Второе собрание состоялось через несколько дней.
В кабинете опять стоял густой дым папирос «Шахтер», но сегодня собрание носило несколько иной характер. Обошлись без вступительного слова и сразу начали обсуждение. Должно быть, за эти дни люди во многом разобрались: в их выступлениях чувствовалась непреклонная убежденность и сосредоточенность. Видимо, каждый в отдельности принял какие-то решения.
Начал Магурский. Начал с резких, почти грубых слов, брошенных прямо в лицо Лэнкоту. Глухо звучал его обвиняющий голос, и каждый упрек падал, как удар. Казалось, Магурский в такт своим словам топчет неуклюжим башмаком какой-то мешок, брошенный в углу комнаты. Никто не смотрел в этот угол. Все происходило в душном, гнетущем молчании. В промежутках между фразами слышно было только свистящее дыхание Лэнкота.
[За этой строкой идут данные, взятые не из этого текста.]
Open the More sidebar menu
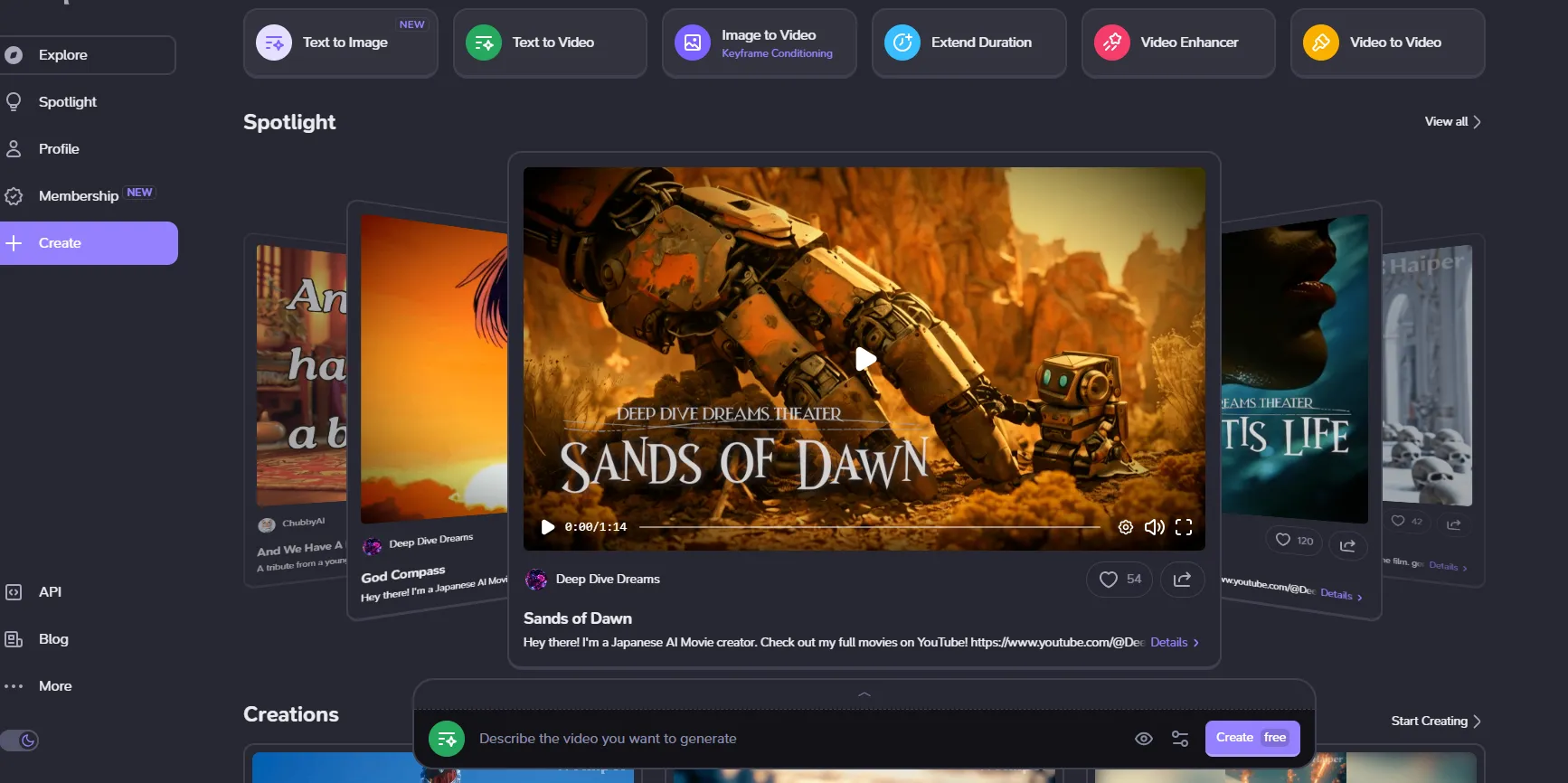The image size is (1568, 783). pyautogui.click(x=54, y=686)
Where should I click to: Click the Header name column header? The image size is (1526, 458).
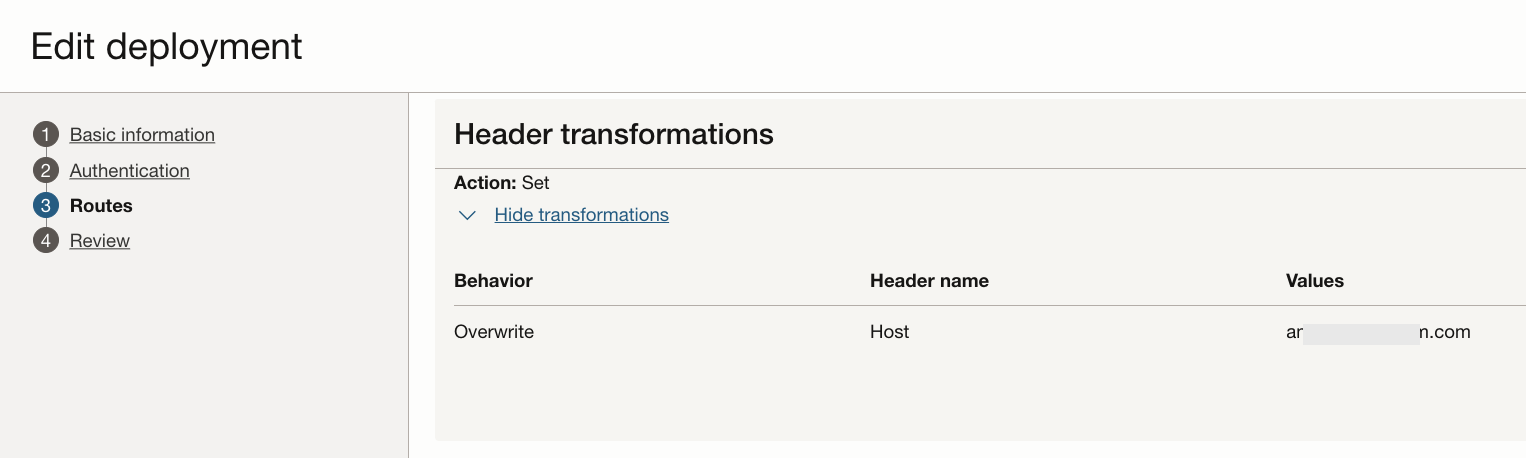tap(929, 281)
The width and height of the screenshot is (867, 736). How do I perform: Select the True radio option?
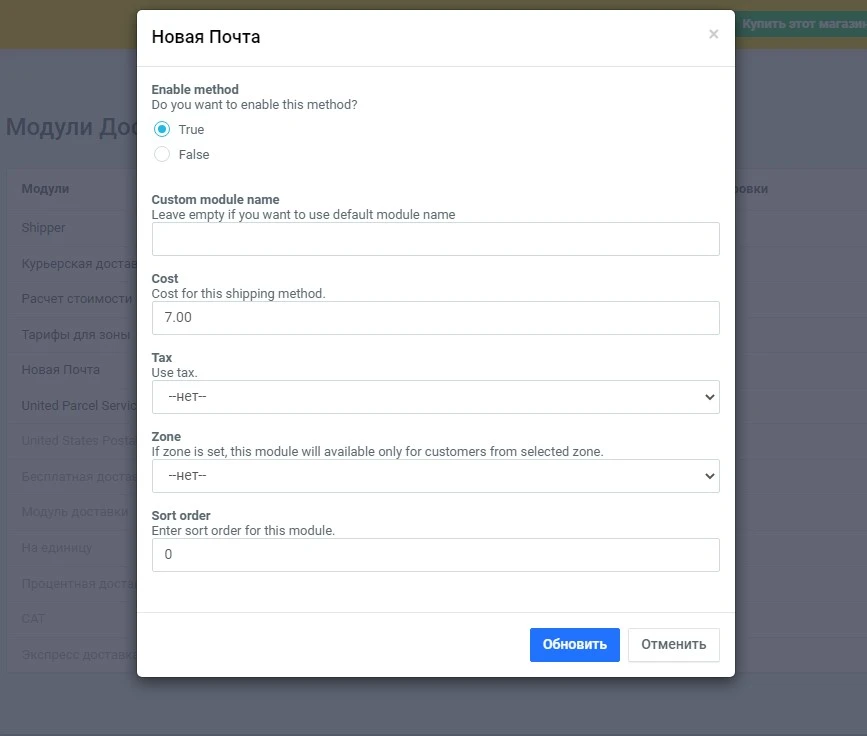pyautogui.click(x=162, y=129)
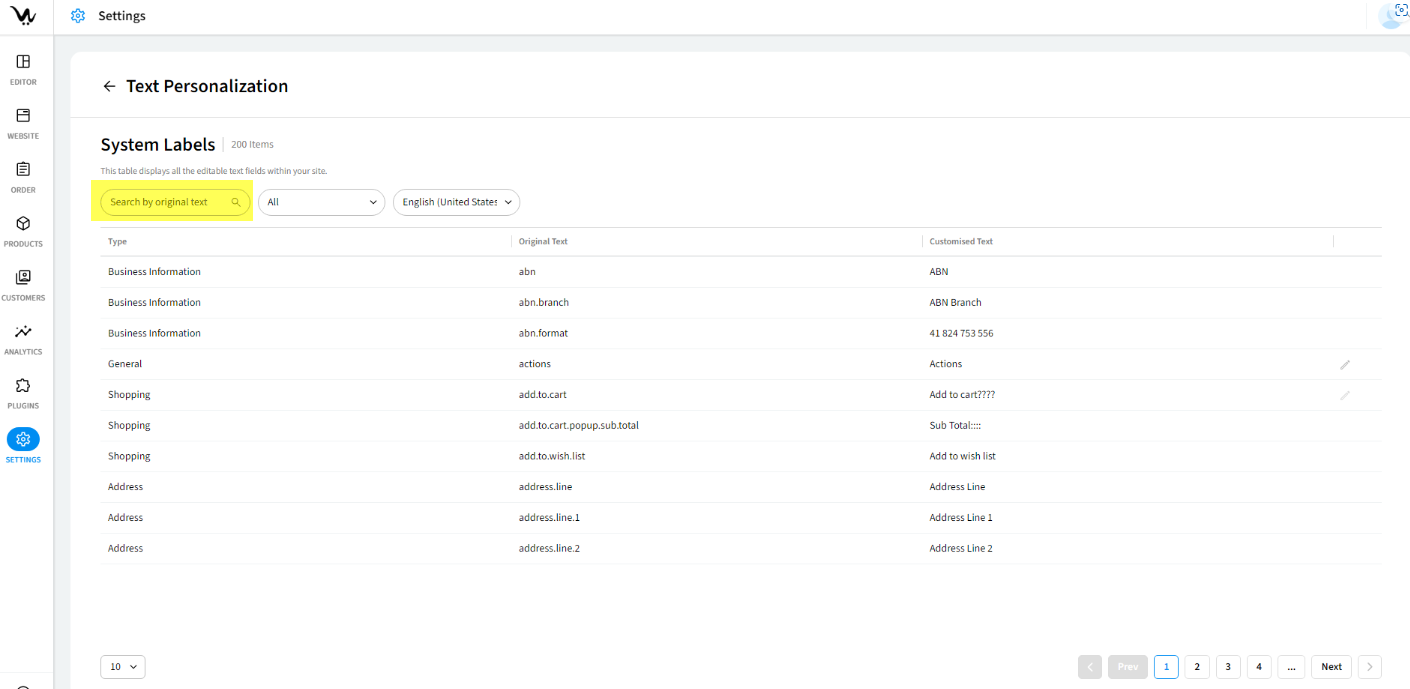The image size is (1410, 689).
Task: Go to page 2 of results
Action: (x=1197, y=667)
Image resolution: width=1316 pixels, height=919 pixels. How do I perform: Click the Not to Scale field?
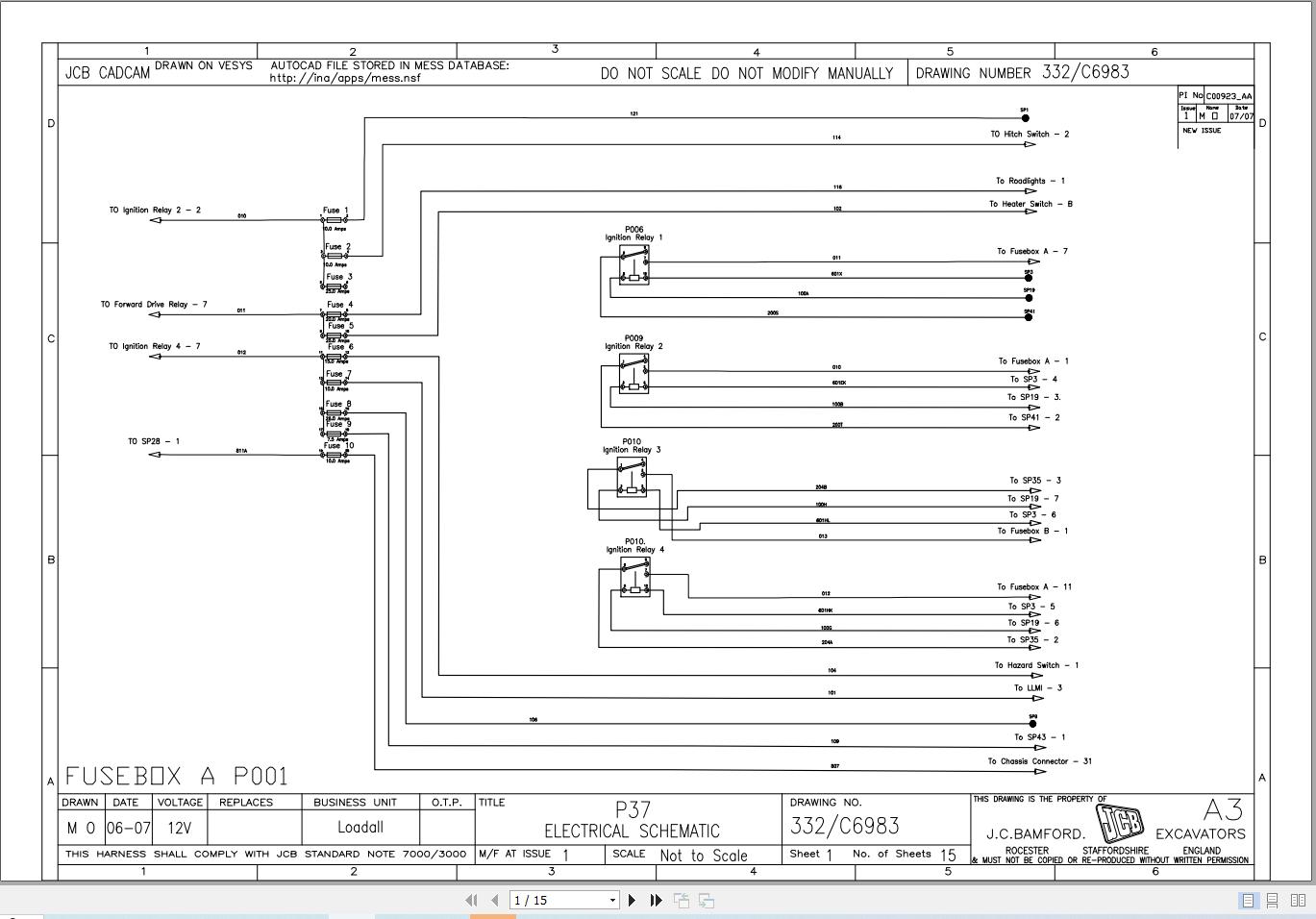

Он был испуган, и всем был заметен его страх, он исходил от него, как воздух из проколотого пузыря. После Магурского выступил Яхник, за ним — Бергман и Снай. Обвинения были те же, что и на предыдущем собрании, но теперь называлось имя, гремели факты, доказательства, звучали цитаты. И делались выводы: перестроить редакционную коллегию, изменить методы работы, усилить влияние партийной организации в «Голосе».
Все это заняло немного времени и прошло удивительно легко. Лэнкот и не пытался защищаться. Было так, как будто группа людей решила сдвинуть вросший в землю огромный камень, а когда на него навалились, собрав все силы, он неожиданно легко поддался и, сдвинутый, оставил по себе не такой уж глубокий след. После общего усилия наступила тишина, полная удивления и облегчения, — и через минуту-другую люди уже как будто забыли о присутствии Лэнкота. Бергман и Магурский с увлечением обсуждали неизбежные перемены в личном составе редакции. Лэнкот сидел рядом, а они перекрикивались чуть не через его голову.
«Почему он молчит?» — в смятении недоумевал Павел. Он уже немного презирал Лэнкота и в то же время жалел его. «Ну, чего он боится? — твердил он про себя. — Ведь не может все это быть правдой…» Он посмотрел на потное и бледное лицо Лэнкота, и ему стало стыдно за него.
Прозвучало имя Зброжека. Кто-то, — кажется, Снай — рассказал, что Зброжек поранил руку стеклом, и рана загноилась. Теперь ему впрыскивают пенициллин, и он уже неделю лежит в постели. Этим и объяснялось его отсутствие на прошлом и нынешнем собрании. — Я так и думала! — усмехнулась Хоманек. Завязался общий разговор, все галдели разом, забыв о Лэнкоте. И тут только взял слово Павел.